● **PROBLEM DESCRIPTION**: A faithful copy of the whole listing is required.

● **TASK DATA**:
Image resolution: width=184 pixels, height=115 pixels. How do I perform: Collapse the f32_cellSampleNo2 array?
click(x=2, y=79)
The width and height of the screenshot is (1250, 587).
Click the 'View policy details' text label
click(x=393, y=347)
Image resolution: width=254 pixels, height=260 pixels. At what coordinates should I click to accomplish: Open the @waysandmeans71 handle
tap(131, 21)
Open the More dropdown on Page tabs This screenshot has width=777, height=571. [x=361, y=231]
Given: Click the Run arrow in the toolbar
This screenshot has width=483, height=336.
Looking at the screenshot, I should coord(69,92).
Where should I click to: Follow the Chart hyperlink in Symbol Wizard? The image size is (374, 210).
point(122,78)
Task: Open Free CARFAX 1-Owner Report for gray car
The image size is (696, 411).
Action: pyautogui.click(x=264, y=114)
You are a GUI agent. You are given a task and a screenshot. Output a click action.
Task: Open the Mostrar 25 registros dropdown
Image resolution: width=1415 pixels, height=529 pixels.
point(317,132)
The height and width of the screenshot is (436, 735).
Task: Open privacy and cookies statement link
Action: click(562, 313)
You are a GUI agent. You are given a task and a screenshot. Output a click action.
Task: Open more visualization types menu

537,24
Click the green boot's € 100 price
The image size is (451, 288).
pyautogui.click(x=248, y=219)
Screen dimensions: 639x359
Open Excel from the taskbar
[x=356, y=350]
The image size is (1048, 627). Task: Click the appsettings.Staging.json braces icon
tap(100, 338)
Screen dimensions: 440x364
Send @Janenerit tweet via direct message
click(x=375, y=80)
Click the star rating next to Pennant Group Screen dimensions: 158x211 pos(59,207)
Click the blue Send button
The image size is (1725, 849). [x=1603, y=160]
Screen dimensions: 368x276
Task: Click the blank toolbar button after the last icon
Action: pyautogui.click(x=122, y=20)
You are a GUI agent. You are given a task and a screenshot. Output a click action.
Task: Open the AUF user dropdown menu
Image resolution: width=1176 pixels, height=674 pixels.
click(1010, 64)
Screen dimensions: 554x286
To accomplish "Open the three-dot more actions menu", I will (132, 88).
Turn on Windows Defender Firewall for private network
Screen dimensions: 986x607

● **RESPONSE**:
Image resolution: width=184 pixels, height=115 pixels. How do I perform: Collapse the f32_cellSampleNo2 array?
click(x=2, y=79)
The width and height of the screenshot is (1250, 587).
Click the 'View policy details' text label
click(x=393, y=347)
Image resolution: width=254 pixels, height=260 pixels. At what coordinates should I click to accomplish: Open the @waysandmeans71 handle
tap(131, 21)
Open the More dropdown on Page tabs This screenshot has width=777, height=571. [x=361, y=231]
Given: Click the Run arrow in the toolbar
This screenshot has width=483, height=336.
Looking at the screenshot, I should coord(69,92).
Where should I click to: Follow the Chart hyperlink in Symbol Wizard? The image size is (374, 210).
point(122,78)
Task: Open Free CARFAX 1-Owner Report for gray car
The image size is (696, 411).
Action: pyautogui.click(x=264, y=114)
You are a GUI agent. You are given a task and a screenshot. Output a click action.
Task: Open the Mostrar 25 registros dropdown
Image resolution: width=1415 pixels, height=529 pixels.
point(317,132)
The height and width of the screenshot is (436, 735).
Task: Open privacy and cookies statement link
Action: click(562, 313)
You are a GUI agent. You are given a task and a screenshot. Output a click action.
Task: Open more visualization types menu

537,24
Click the green boot's € 100 price
The image size is (451, 288).
pyautogui.click(x=248, y=219)
Screen dimensions: 639x359
Open Excel from the taskbar
[x=356, y=350]
The image size is (1048, 627). Task: Click the appsettings.Staging.json braces icon
tap(100, 338)
Screen dimensions: 440x364
Send @Janenerit tweet via direct message
click(x=375, y=80)
Click the star rating next to Pennant Group Screen dimensions: 158x211 pos(59,207)
Click the blue Send button
The image size is (1725, 849). [x=1603, y=160]
Screen dimensions: 368x276
Task: Click the blank toolbar button after the last icon
Action: pyautogui.click(x=122, y=20)
You are a GUI agent. You are given a task and a screenshot. Output a click action.
Task: Open the AUF user dropdown menu
Image resolution: width=1176 pixels, height=674 pixels.
click(1010, 64)
Screen dimensions: 554x286
To accomplish "Open the three-dot more actions menu", I will (132, 88).
Turn on Windows Defender Firewall for private network
Screen dimensions: 986x607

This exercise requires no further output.